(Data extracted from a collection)
---------------
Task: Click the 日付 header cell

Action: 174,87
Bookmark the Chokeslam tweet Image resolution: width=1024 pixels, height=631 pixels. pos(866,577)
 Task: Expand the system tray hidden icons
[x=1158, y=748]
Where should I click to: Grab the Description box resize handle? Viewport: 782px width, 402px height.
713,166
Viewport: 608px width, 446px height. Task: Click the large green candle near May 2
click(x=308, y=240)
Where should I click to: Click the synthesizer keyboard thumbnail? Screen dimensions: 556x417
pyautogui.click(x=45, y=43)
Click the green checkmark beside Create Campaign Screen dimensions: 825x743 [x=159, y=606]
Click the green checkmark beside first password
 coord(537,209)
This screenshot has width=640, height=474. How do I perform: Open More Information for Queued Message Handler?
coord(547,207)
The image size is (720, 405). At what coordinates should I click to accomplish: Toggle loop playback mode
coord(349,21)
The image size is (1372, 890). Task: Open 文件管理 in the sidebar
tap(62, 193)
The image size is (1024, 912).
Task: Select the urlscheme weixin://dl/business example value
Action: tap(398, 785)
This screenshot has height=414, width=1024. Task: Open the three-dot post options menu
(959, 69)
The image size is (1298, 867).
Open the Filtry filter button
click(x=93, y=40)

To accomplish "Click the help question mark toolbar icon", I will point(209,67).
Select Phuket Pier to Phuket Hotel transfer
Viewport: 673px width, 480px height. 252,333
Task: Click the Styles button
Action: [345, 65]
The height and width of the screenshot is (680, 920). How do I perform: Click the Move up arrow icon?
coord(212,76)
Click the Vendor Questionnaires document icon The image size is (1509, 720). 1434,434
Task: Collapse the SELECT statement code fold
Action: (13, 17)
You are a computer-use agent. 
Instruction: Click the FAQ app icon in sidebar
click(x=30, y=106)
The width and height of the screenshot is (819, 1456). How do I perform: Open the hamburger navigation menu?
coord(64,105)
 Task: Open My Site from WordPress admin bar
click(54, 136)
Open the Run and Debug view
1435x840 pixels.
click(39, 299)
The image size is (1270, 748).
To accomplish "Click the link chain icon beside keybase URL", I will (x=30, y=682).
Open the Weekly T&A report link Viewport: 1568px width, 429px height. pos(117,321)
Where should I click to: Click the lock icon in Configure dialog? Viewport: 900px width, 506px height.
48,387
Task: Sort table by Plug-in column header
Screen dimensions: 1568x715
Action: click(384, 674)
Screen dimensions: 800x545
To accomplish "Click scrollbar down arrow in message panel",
---------------
§ **Task requirements**
Could the data above be returned exactly as it stands?

§ **Output below**
Task: Click the 日付 header cell

Action: 174,87
Bookmark the Chokeslam tweet Image resolution: width=1024 pixels, height=631 pixels. pos(866,577)
 Task: Expand the system tray hidden icons
[x=1158, y=748]
Where should I click to: Grab the Description box resize handle? Viewport: 782px width, 402px height.
713,166
Viewport: 608px width, 446px height. Task: Click the large green candle near May 2
click(x=308, y=240)
Where should I click to: Click the synthesizer keyboard thumbnail? Screen dimensions: 556x417
pyautogui.click(x=45, y=43)
Click the green checkmark beside Create Campaign Screen dimensions: 825x743 [x=159, y=606]
Click the green checkmark beside first password
 coord(537,209)
This screenshot has width=640, height=474. How do I perform: Open More Information for Queued Message Handler?
coord(547,207)
The image size is (720, 405). At what coordinates should I click to accomplish: Toggle loop playback mode
coord(349,21)
The image size is (1372, 890). Task: Open 文件管理 in the sidebar
tap(62, 193)
The image size is (1024, 912).
Task: Select the urlscheme weixin://dl/business example value
Action: tap(398, 785)
This screenshot has height=414, width=1024. Task: Open the three-dot post options menu
(959, 69)
The image size is (1298, 867).
Open the Filtry filter button
click(x=93, y=40)

To accomplish "Click the help question mark toolbar icon", I will point(209,67).
Select Phuket Pier to Phuket Hotel transfer
Viewport: 673px width, 480px height. 252,333
Task: Click the Styles button
Action: [345, 65]
The height and width of the screenshot is (680, 920). How do I perform: Click the Move up arrow icon?
coord(212,76)
Click the Vendor Questionnaires document icon The image size is (1509, 720). 1434,434
Task: Collapse the SELECT statement code fold
Action: (13, 17)
You are a computer-use agent. 
Instruction: Click the FAQ app icon in sidebar
click(x=30, y=106)
The width and height of the screenshot is (819, 1456). How do I perform: Open the hamburger navigation menu?
coord(64,105)
 Task: Open My Site from WordPress admin bar
click(54, 136)
Open the Run and Debug view
1435x840 pixels.
click(39, 299)
The image size is (1270, 748).
To accomplish "Click the link chain icon beside keybase URL", I will (x=30, y=682).
Open the Weekly T&A report link Viewport: 1568px width, 429px height. pos(117,321)
Where should I click to: Click the lock icon in Configure dialog? Viewport: 900px width, 506px height.
48,387
Task: Sort table by Plug-in column header
Screen dimensions: 1568x715
Action: click(384, 674)
Screen dimensions: 800x545
To accomplish "Click scrollbar down arrow in message panel",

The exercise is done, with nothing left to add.